|Xiao, Yingfang -|
|Chen, Jianjun -|
|Cantliffe, Daniel -|
|Houben, Katherine -|
|Osborne, Lance -|
Submitted to: Biological Control
Publication Type: Peer Reviewed Journal
Publication Acceptance Date: June 6, 2011
Publication Date: June 13, 2011
Citation: Xiao, Y., Chen, J., Cantliffe, D., McKenzie, C.L., Houben, K., Osborne, L. 2011. Establishment of papaya banker plant system for Parasitoid, Encarsia sophia (Hymenoptera: Aphilidae) against Bemisia tabaci (Hemiptera: Aleyrodidae) in greenhouse tomato production. Biological Control. 58:239-247. doi: 10.1016/j.biocontrol.2011.06.004. Interpretive Summary: Insecticides are the most common method used for controlling the silverleaf whitefly; however, intensive use of insecticides has resulted in reduced insecticidal susceptibility of this key pest of vegetable and ornamental crops. With the increasing awareness of sustainable farming, management of silverleaf whitefly through biological control has gained popularity over the last decade. One biological control option is a banker plant system which consists of a plant that directly or indirectly provides resources, such as food or prey, to natural enemies that are deliberately released within a cropping system with the goal of providing preventative, long-term suppression of arthropod pests. In this study we explore the potential of a non-crop banker plant system that employs a parasitoid with a non-pest whitefly as an alternative host for rearing and dispersal of the parasitoid to the silverleaf whitefly. We found this novel banker plant system has good potential for management of silverleaf whitefly in tomato greenhouse production using papaya as a non-crop banker plant particularly preferred by the non-pest whitefly as an alternative host of the parasite. Ongoing studies on the papaya banker plant system are being performed in commercial greenhouses.

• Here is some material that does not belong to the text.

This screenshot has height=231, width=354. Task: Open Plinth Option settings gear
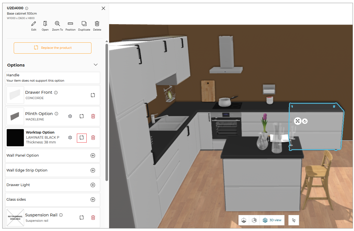click(70, 116)
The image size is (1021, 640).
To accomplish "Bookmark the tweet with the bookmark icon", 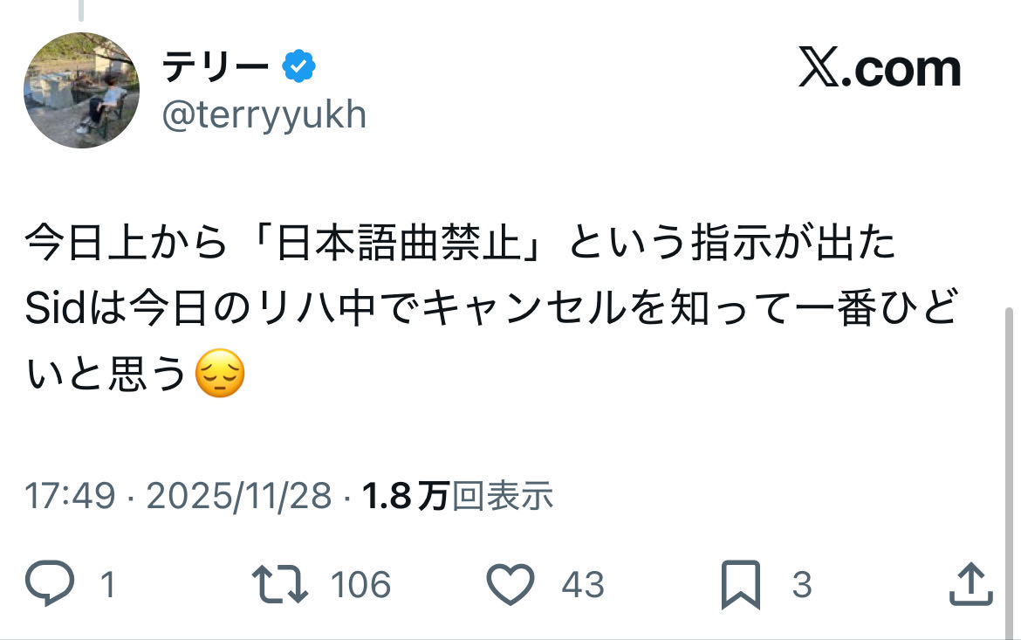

Technical Abstract: The silverleaf whitefly, Bemisia tabaci biotype B (Gennadius) (Hemiptera:Aleyrodidae), is a key pest of tomato (Solanum lycopersicum L.) and other vegetable crops worldwide. To combat this pest, a non-crop banker plant system was evaluated that employs a parasitoid, Encarsia sophia (Girault & Dodd) (Hymenoptera: Aphelinidae) with a non-pest whitefly, Trialeurodes variabilis (Quaintance) (Hemiptera: Aleyrodidae) as an alternative host for rearing and dispersal of the parasitoid to the target pest. Multi-choice and no-choice greenhouse experiments were conducted to determine host specificity of the non pest whitefly to papaya (Carica papaya L.) and three vegetable crops including tomato, green bean (Phaseolus vulgaris L.), and cabbage (Brassica oleracea L.). Results showed that papaya was an excellent non-crop banker plant for supporting the non-pest alternative host, T. variablis, whose adults had a strong preference or specificity for papaya plants for feeding and oviposition in both multi-choice and no-choice tests. The dispersal ability of E. sophia was investigated from papaya banker plants to target tomato and green bean plants infested with B. tabaci, as well as to target papaya plants (control) infested with T. variabilis. The percent parasitism of E. sophia to T. variabilis reared on papaya plants and to B. tabaci infested on tomato plants was also evaluated. Our data proved that E. sophia was able to disperse at least 14.5 m away from papaya plants to target tomato, bean or the papaya plants (control) within 48 to 96 h. Furthermore, E. sophia was a strong parasitoid of both T. variabilis and B. tabaci. There was no significant difference in percent parasitism of E. sophia to T. variabilis (36.2 to 47.4%) infested papaya plants or B. tabaci (29 to 45.9%) infested tomato plants. A novel banker plant system for the potential management of B. tabaci was developed using papaya as a non-crop banker plant particularly preferred by T. variabilis, an alternative host of E. sophia which is also a natural enemy of B. tabaci. Ongoing studies on the papaya banker plant system are being performed in commercial greenhouses.